Thomson, Britain's biggest tour company, which expects to see "discounts" of up to 80% next January, when summer bookings usually peak, wants to restore sanity. It has opted to publish more realistic prices at the outset and is offering sensible discounts - of up to 15%, say - when necessary.
But it is a fascinating reflection of the consumer's obsession with getting a bargain that the firm concedes its initiative may not work. A similar move three years ago failed when customers were seduced by eye-catching deals dangled by major rivals.
Those rivals have already made it clear they will not follow its lead. First Choice claims to be already offering half-price deals for summer, 2002, through its own travel agencies. Cosmos JMC is offering up to £300 per couple. And Airtours says its first edition, due out on May 17, will include £20 discounts.

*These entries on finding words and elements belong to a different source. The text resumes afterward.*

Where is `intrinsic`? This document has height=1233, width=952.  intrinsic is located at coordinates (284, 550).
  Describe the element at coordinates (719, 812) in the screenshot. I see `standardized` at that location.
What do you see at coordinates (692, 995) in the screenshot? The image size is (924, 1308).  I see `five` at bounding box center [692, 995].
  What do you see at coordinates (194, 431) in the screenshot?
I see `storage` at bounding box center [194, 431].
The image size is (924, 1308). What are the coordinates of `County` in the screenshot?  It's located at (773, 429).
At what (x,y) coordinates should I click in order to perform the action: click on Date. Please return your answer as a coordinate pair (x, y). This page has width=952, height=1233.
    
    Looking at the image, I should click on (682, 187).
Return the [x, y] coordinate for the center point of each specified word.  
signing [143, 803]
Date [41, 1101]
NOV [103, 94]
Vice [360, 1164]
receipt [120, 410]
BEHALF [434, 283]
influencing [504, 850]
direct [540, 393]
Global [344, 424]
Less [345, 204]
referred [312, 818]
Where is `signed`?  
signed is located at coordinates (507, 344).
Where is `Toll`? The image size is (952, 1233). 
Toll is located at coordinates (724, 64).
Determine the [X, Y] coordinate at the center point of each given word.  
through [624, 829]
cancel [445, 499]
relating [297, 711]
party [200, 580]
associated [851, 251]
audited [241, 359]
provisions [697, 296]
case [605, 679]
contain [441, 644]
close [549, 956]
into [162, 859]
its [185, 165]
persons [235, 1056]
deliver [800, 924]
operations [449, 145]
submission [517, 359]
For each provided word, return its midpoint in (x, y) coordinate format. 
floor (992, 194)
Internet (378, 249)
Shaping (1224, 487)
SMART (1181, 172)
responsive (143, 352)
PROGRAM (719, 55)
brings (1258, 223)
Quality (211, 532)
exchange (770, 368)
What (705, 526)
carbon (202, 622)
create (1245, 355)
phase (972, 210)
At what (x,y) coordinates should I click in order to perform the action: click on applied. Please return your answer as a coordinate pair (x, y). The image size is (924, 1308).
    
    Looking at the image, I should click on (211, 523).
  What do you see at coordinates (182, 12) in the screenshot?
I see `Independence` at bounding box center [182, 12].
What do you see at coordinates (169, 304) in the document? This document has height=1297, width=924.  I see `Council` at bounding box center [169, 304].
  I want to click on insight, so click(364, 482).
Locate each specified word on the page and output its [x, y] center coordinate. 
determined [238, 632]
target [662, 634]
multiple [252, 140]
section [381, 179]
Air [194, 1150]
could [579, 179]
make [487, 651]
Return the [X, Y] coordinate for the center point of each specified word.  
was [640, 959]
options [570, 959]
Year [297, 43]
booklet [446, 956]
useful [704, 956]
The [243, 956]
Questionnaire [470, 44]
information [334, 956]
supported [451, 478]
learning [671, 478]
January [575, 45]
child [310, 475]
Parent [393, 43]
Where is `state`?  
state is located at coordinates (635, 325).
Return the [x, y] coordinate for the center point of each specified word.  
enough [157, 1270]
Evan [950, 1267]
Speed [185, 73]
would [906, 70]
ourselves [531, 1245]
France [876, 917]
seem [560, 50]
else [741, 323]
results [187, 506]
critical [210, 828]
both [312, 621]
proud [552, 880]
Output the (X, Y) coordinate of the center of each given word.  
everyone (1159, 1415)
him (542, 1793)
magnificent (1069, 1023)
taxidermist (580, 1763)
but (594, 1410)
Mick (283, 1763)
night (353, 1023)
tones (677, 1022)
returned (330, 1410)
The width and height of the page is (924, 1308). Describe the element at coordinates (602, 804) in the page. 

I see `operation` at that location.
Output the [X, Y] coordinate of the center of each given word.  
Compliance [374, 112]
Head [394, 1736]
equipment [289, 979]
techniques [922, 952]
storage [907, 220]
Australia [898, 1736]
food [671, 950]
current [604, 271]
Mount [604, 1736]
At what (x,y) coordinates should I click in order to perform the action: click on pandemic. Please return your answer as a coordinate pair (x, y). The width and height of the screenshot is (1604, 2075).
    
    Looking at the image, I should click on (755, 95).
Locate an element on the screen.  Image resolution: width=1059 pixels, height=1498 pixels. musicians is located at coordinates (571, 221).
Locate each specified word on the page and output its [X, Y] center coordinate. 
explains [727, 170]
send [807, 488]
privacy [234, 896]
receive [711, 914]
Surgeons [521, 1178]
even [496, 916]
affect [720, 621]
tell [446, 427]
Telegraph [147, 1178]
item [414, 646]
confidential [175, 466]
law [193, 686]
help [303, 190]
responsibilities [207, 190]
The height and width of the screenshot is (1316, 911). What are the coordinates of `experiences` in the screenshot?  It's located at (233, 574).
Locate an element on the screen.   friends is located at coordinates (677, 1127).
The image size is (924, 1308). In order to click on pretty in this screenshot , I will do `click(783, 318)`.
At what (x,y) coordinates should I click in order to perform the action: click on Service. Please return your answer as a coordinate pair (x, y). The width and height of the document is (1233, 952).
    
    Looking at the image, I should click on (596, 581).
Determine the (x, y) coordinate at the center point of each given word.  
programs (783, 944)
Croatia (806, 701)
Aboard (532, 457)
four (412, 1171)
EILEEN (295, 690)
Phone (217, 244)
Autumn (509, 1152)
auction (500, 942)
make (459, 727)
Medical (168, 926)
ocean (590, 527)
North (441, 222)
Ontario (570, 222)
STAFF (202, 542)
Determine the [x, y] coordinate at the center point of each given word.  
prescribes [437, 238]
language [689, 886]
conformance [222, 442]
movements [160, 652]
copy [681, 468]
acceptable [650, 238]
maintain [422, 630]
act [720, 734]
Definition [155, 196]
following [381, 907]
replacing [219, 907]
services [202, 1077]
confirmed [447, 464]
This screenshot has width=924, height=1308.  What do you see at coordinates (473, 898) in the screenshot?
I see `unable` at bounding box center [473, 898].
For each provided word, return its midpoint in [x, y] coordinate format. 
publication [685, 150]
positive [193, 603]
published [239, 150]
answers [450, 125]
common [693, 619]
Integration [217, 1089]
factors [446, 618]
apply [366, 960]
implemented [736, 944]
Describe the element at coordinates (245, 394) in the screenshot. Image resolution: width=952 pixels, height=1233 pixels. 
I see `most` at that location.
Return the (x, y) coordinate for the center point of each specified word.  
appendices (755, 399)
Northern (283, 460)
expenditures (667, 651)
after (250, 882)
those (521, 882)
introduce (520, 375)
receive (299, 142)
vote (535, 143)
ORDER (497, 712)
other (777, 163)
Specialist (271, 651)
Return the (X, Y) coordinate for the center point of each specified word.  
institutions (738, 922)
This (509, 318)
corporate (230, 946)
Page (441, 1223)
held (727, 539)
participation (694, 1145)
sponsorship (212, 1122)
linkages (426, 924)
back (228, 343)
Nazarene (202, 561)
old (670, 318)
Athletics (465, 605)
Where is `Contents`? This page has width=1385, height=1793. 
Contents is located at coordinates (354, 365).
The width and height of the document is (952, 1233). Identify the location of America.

Peter Shanks, First Choice managing director for UK distribution, says: "It is the first time we have seen discounts displayed in this way at this time." Hugh Edwards, marketing and commercial director of the Thomson-owned Lunn Poly chain of agencies, says: "Fifty per cent from day one? It's madness."
Meanwhile, Thomson managing director Shaun Powell claims: "If you offer 50% discounts in your first edition it will be 60% in the second edition and 80% come January. We need to stop this because the customer is becoming confused. Customers can get a discounted holiday for £600 and they can see it in the brochure for £800 or £900. But when they get there, they will quickly discover that in reality it is a £600 holiday. I believe this is a recipe for disaster."
The conclusion to be drawn for consumers is that when comparing next summer's holiday prices, read all the small print, do your arithmetic carefully - and retain a healthy scepticism that the price you pay reflects the value of what you get.